# Work to be completed
Retype the article on the 1934 film The Scarlet Pimpernel word for word, beginning at the words "Citizen Chauvelin, the" and stopping after "Pimpernel mocking him.".

# Document extract
|---|

The Scarlet Pimpernel is a 1934 British adventure film directed by Harold Young and starring Leslie Howard, Merle Oberon, and Raymond Massey. Based on the 1905 play by Baroness Orczy and Montagu Barstow and the classic 1905 adventure novel by Orczy, the film is about an eighteenth-century English aristocrat (Howard) who leads a double life, passing himself off as an effete aristocrat while engaged in a secret effort to rescue French nobles from Robespierre's Reign of Terror. The film was produced by Alexander Korda. Howard's portrayal of the title character is often considered the definitive portrayal of the role. In 1941, he played a similar role in "'Pimpernel' Smith" but this time set in pre-WWII Germany.

Plot

In 1792, shortly before the Reign of Terror, vengeful French mobs are outraged when aristocrats are saved from death by a secret society of 20 English noblemen known as the "Band of the Scarlet Pimpernel." The Scarlet Pimpernel, their mysterious leader, is Sir Percy Blakeney, a wealthy English baronet and friend of the Prince of Wales. Sir Percy cultivates the image of a fop to conceal his identity. Not even his wife Marguerite, a former noted French actress, suspects the truth.

Citizen Chauvelin, the newly appointed French ambassador to England, discovers that Armand St. Just, Marguerite's brother, is one of the Scarlet Pimpernel's agents. Chauvelin orders Armand's arrest and uses the threat of his execution to force Marguerite into helping him discover the identity of the Pimpernel. He has discovered that his quarry will be at a forthcoming ball. At the ball, Marguerite intercepts a message stating that the Pimpernel will be in the library at midnight. She passes the information along to Chauvelin, who goes to the library to find Blakeney, apparently asleep. While waiting, Chauvelin falls asleep; when he wakes up, he finds a message from the Pimpernel mocking him.

|---|

# Listed entries
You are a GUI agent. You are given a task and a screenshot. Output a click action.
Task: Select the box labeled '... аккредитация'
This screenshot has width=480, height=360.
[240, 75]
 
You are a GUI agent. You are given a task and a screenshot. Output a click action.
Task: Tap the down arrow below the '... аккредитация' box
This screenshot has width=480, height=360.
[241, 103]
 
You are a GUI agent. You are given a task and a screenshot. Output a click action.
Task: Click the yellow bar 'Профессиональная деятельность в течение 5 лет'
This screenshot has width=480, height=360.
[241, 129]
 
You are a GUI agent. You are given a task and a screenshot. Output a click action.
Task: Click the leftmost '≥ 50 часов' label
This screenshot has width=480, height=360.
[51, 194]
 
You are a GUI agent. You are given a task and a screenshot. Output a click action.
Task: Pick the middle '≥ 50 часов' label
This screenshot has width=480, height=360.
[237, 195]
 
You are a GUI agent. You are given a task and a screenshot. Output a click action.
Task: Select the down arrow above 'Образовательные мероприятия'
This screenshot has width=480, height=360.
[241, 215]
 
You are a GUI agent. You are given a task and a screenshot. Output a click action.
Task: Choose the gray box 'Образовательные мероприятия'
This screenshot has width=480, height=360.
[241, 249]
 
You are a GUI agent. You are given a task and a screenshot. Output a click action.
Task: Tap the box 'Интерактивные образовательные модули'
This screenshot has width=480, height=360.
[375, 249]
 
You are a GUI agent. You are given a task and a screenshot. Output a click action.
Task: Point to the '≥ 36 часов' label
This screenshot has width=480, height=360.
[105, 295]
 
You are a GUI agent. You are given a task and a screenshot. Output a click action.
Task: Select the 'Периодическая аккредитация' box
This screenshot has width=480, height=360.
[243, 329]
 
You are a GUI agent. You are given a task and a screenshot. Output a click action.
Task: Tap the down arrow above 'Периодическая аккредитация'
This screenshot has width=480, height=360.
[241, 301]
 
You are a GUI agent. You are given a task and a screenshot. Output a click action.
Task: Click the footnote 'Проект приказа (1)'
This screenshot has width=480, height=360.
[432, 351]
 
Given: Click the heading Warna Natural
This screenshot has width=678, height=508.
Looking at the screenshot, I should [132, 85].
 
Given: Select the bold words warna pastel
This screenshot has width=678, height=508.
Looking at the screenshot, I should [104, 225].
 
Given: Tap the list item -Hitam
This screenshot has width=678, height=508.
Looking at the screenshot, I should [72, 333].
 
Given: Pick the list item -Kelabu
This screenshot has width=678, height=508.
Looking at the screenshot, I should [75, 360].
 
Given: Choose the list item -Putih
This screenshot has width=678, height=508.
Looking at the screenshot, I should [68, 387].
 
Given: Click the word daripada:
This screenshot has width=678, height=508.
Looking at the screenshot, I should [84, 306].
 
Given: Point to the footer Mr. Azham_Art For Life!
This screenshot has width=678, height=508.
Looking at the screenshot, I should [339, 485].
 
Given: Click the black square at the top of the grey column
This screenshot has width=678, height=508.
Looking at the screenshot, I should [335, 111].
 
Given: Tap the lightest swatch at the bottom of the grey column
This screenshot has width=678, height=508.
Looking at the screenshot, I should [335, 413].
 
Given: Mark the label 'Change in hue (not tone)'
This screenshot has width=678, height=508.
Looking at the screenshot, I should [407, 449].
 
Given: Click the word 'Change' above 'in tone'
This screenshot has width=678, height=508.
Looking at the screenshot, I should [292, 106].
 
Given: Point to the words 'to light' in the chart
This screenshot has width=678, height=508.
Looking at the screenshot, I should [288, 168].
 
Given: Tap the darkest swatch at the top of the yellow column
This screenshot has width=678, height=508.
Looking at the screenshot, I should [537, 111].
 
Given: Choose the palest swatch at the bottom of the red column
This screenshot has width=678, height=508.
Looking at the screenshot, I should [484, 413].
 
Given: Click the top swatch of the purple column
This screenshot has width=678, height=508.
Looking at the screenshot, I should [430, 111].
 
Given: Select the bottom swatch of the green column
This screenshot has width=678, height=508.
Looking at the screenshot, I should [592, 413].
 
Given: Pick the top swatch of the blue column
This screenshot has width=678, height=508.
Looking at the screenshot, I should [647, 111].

|---|

# Task solution
Citizen Chauvelin, the newly appointed French ambassador to England, discovers that Armand St. Just, Marguerite's brother, is one of the Scarlet Pimpernel's agents. Chauvelin orders Armand's arrest and uses the threat of his execution to force Marguerite into helping him discover the identity of the Pimpernel. He has discovered that his quarry will be at a forthcoming ball. At the ball, Marguerite intercepts a message stating that the Pimpernel will be in the library at midnight. She passes the information along to Chauvelin, who goes to the library to find Blakeney, apparently asleep. While waiting, Chauvelin falls asleep; when he wakes up, he finds a message from the Pimpernel mocking him.